Anyone know if there is some sort of mechanism to add a default XML comments to all the members of a class or an assembly?
(I remember seeing something like that on a webcast and I think he might have used PowerShell script to achieve that.)
This way I can avoid lots of repetitive steps, and have everything in place to go and start writing just the comments.
Anyone has any better suggestions?
GhostDoc is pretty fantastic for XML documentation, although you'll need to purchase a copy to generate automatic documentation for all classes/members.

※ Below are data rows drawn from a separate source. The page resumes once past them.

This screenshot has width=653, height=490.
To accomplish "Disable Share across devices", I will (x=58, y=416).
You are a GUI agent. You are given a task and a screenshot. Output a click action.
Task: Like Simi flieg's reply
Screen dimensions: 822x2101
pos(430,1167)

The free version allows you to right click (or use a hotkey) on class or member and it will generate the documentation.
I've found GhostDoc to be pretty good.
Once you've run it over your code you then simply add details where required.
http://submain.com/products/ghostdoc.aspx

Is there a way to make the C# compiler issue a warning when instance variable is hidden(shadowed)?

I am refactoring a little bit of code and I think I have created some instance variables that are being hidden(shadowed) in older methods. I want to see a warning wherever the hiding(shadowing) happens so I can check to make sure that it's actually what I want (and it's hardly ever what I want). Is there any easy way to do that?
If you run Code Analysis, that'll show up (as CA1500 from the Maintanability section).
Have you looked into any productivity tools such as Resharper? http://www.jetbrains.com/resharper/
It will find that (and probably proactively warn you) with very little effort on your part.
No there is no way to make the C# compiler emit this warning.

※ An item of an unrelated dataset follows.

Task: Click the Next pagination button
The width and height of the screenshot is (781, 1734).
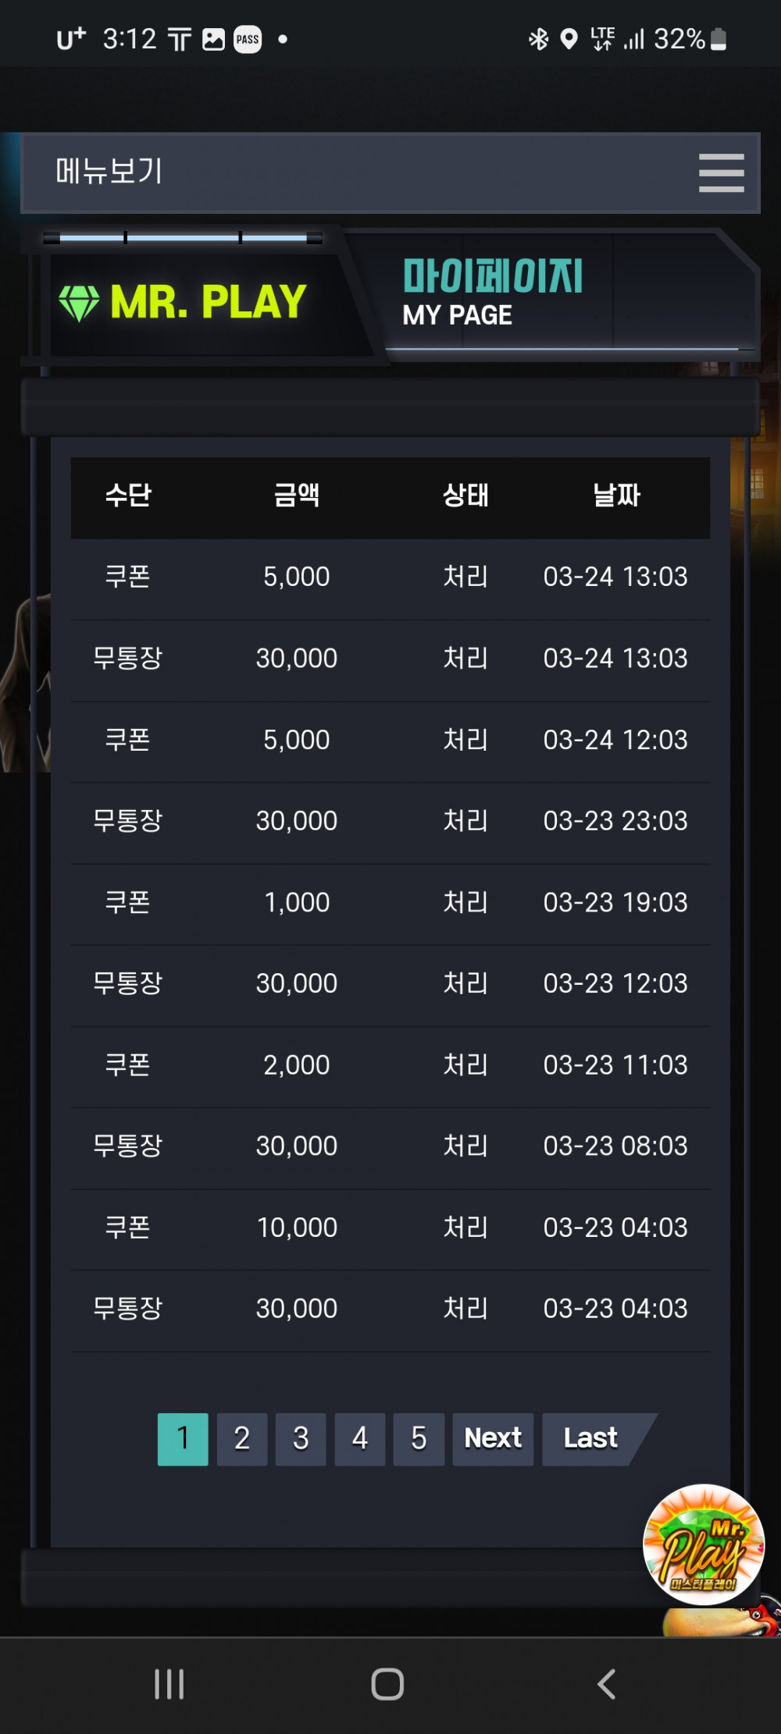Action: click(x=493, y=1438)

C# Object/Class-Debugging-Library (to HTML/String)

Does anybody know a class, that writes the structure(public (static, instance) members)/data of an object/class to string (for debugging-purposes) or even generate fancy html-divs or something like that?
Well, the obvious answer is to use the debugger build into Visual Studio, it has some wonderful tools (Watches, Quick Watch, Immediate window, etc...) If for some reason you dont have access to the debugger, I suggest you fix whatever it keeping you from it, but otherwise you can write yourself a fairly robust object dumper using Reflection. Or you can take Eric White's advice and use the ObjectDumper.
Check out: http://blogs.msdn.com/ericwhite/archive/2008/08/14/object-dumper-an-invaluable-tool-for-writing-code-in-the-functional-programming-style.aspx
I don't know of any vendor packages off the top of my head, but the XmlSerializer would do that for you pretty easily.

Is there a C# auto formatter that I can use to define custom rules for formatting?

My group has a source analysis tool that enforces certain styles that we have to comply with. I can't change it, and some of the rules are just a pain. One example is that all properties have to come before methods, and all constructors must come before properties. It seems silly to me that I have to take time to do something to the program when to the compiler it is the same. I would like some thing that is a plugin to VS that will let me do things like this automatically. Also, it would be nice to have it automatically put using's inside the namespace block.
You have different possibilities, depending on what exactly you want to do:
Resharper: There is a auto-format function which formats the source code of a single file or all files in the project / solution depending on your selected rules. So you set the settings for braces, naming, whitespaces, operators, lamdas, ... For more information see here. Resharper also supports settings a source- code file for all solutions or a shared settings file which is the same for all persons in the team.
FxCop: I havn't ever used this at work, but it's also a great tool an you can also select the rules which you want to enforce.
Unless they bake it into VS2010, Resharper has the auto formatting capabilities you're probably looking for. CodeSmith probably has it too, I just haven't used it...
There are some formatting options built into VS.
Goto Tools-->Options-->Text Editor-->C#-->Formatting.
They don't include every scenario, but might get you close.
Resharper - what a fantastic tool. I don't think I could manage without it. It must be the ultimate productivity tool for Visual Studio. Re-factoring, code analysis, code formatting, code completion - it has the lot.